Again, her grandfather wasn’t impressed. When his daughter would return home with her new baby, he’d greet her with relief. “Thank God you’re back,” he’d say (as my mother recalls the story). “Ver’s a poor cook.”
Years later, with a brood of her own, my mother turned out to be a good cook and a skilled seamstress, and sewed clothing for all of us, sometimes of her own design.
I often wonder what else she might have accomplished if she had been given encouragement as a girl; if her sky had no limit.
Who knows? Maybe she could have had her own fashion house in Paris.
In 1967, Otis Redding acknowledged that “Respect” — a song he had written — was no longer his, and gave a grudging nod to Aretha Franklin.
In an interview with NPR in the States, his biographer, Mark Ribowsky, recalled him saying, it was “a song that a girl took away from me.”
Rolling Stone reported, “Franklin wasn’t asking for anything. She sang from higher ground: a woman calling an end to the exhaustion and sacrifice of a raw deal, with scorching sexual authority…”
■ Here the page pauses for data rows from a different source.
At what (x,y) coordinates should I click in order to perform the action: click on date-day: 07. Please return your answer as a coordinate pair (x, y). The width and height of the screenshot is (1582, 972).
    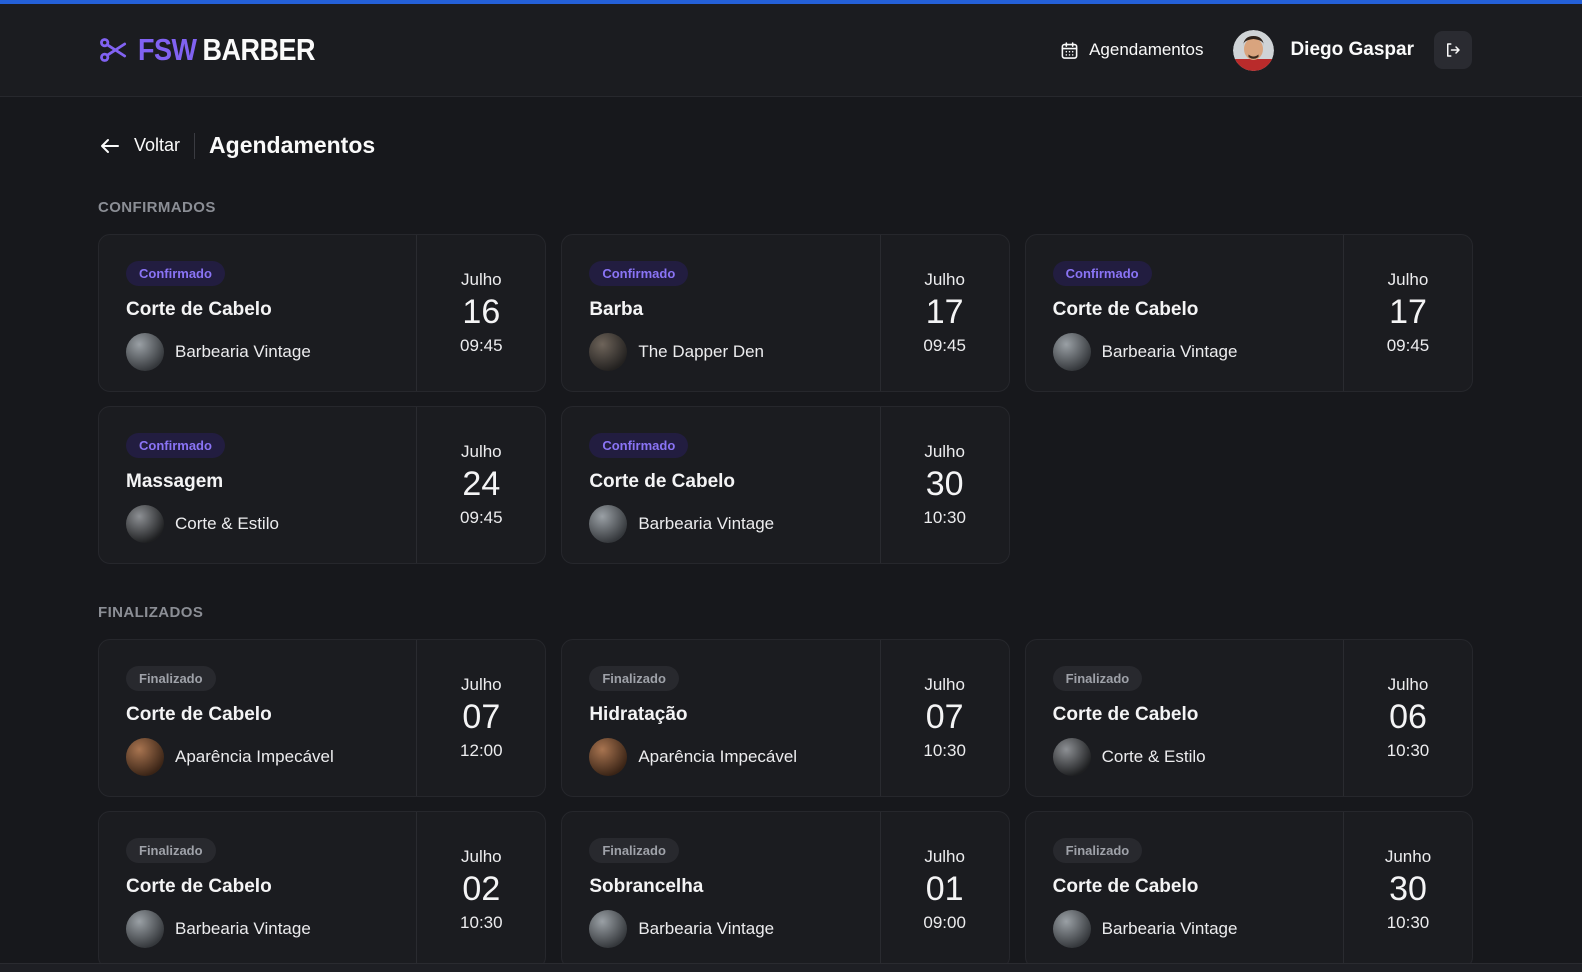
    Looking at the image, I should click on (944, 718).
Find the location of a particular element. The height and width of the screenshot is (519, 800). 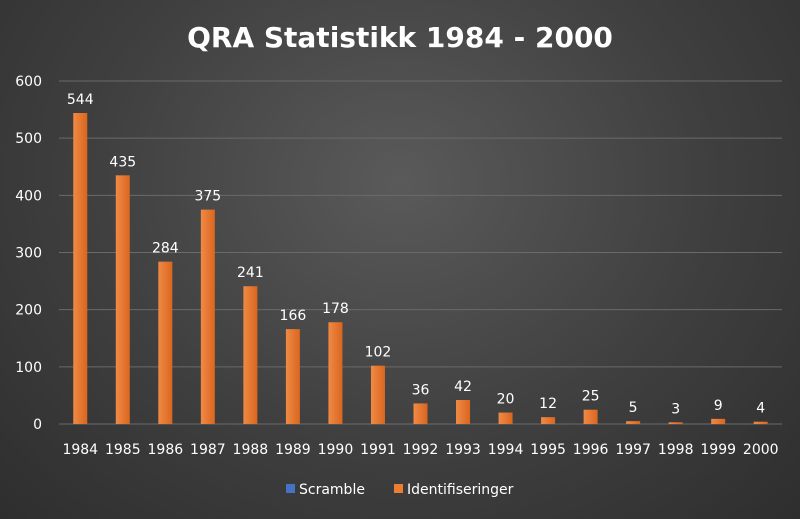

bar-1990 is located at coordinates (336, 373).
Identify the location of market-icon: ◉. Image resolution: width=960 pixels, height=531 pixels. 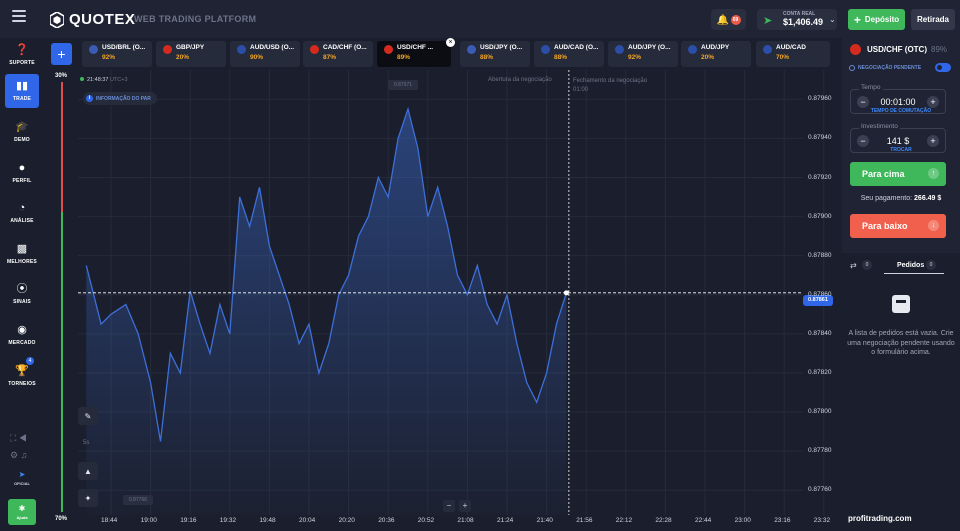
(22, 330).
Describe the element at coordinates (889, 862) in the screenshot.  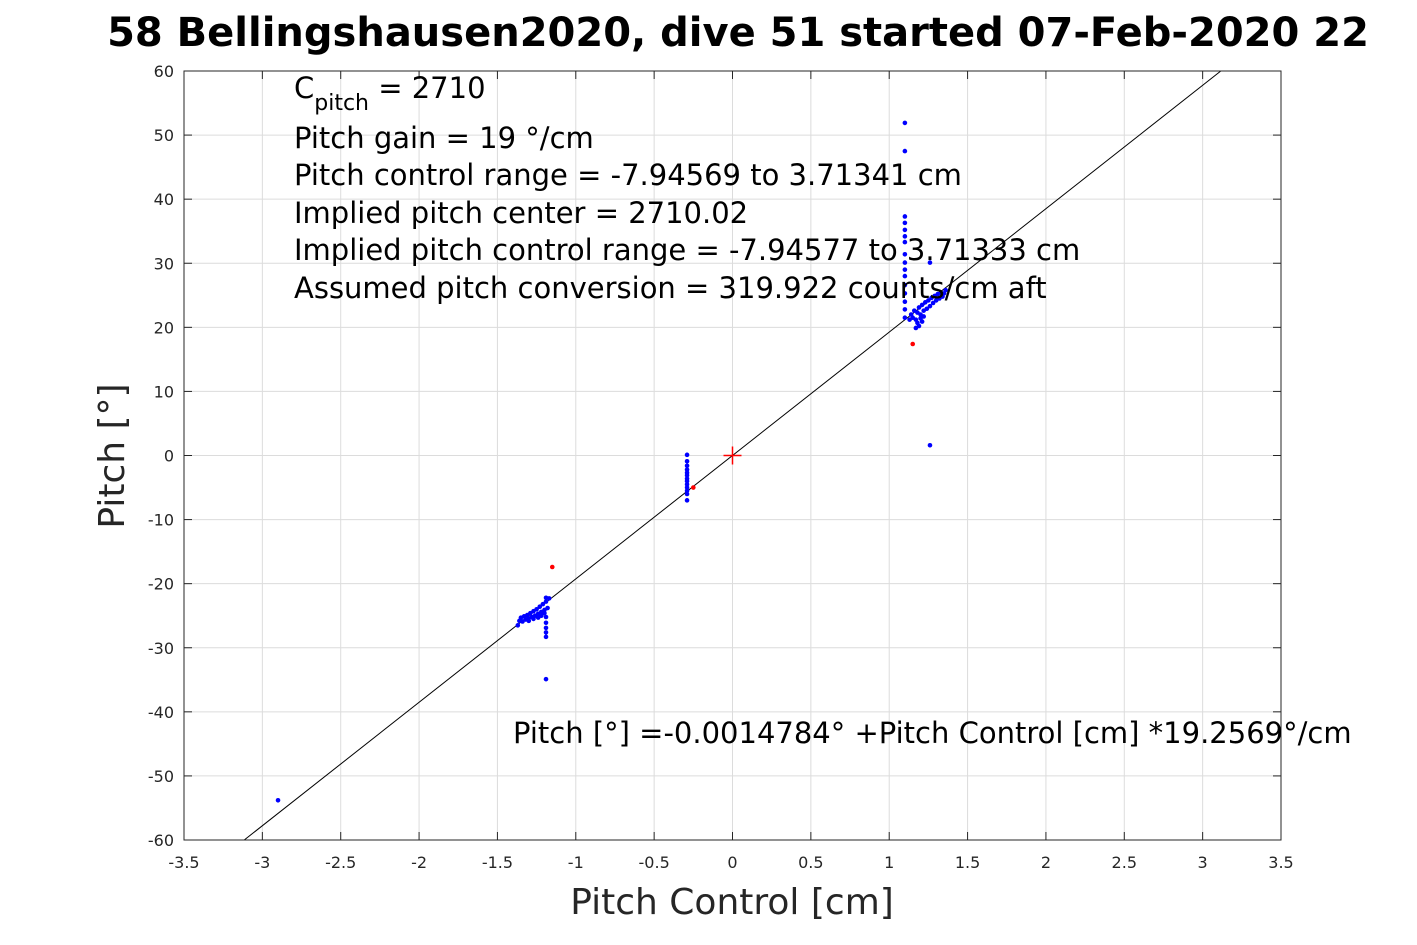
I see `x-tick-label: 1` at that location.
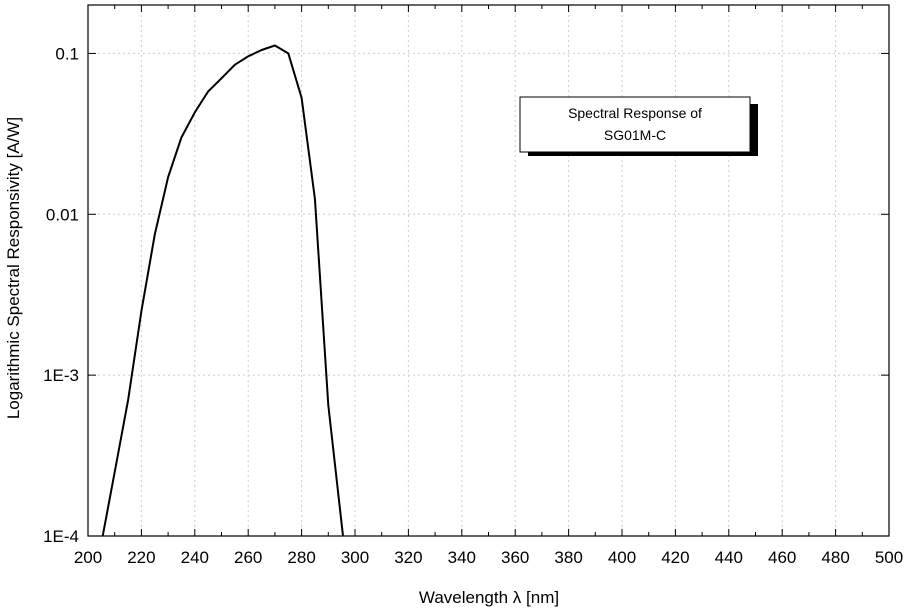  I want to click on x-tick-label: 320, so click(408, 558).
Our daughter is grown. No one ever tried to clip her wings, and she is soaring.
But in many parts of the world women and girls are being held back by strictures of someone else’s design, and are being denied basic rights, including economic independence, access to education and reproductive freedom.
The Fraser Institute reported this week that between 2016 and 2018, 54 countries actually stepped up their economic oppression of women.
Women and girls deserve a better world. They deserve respect.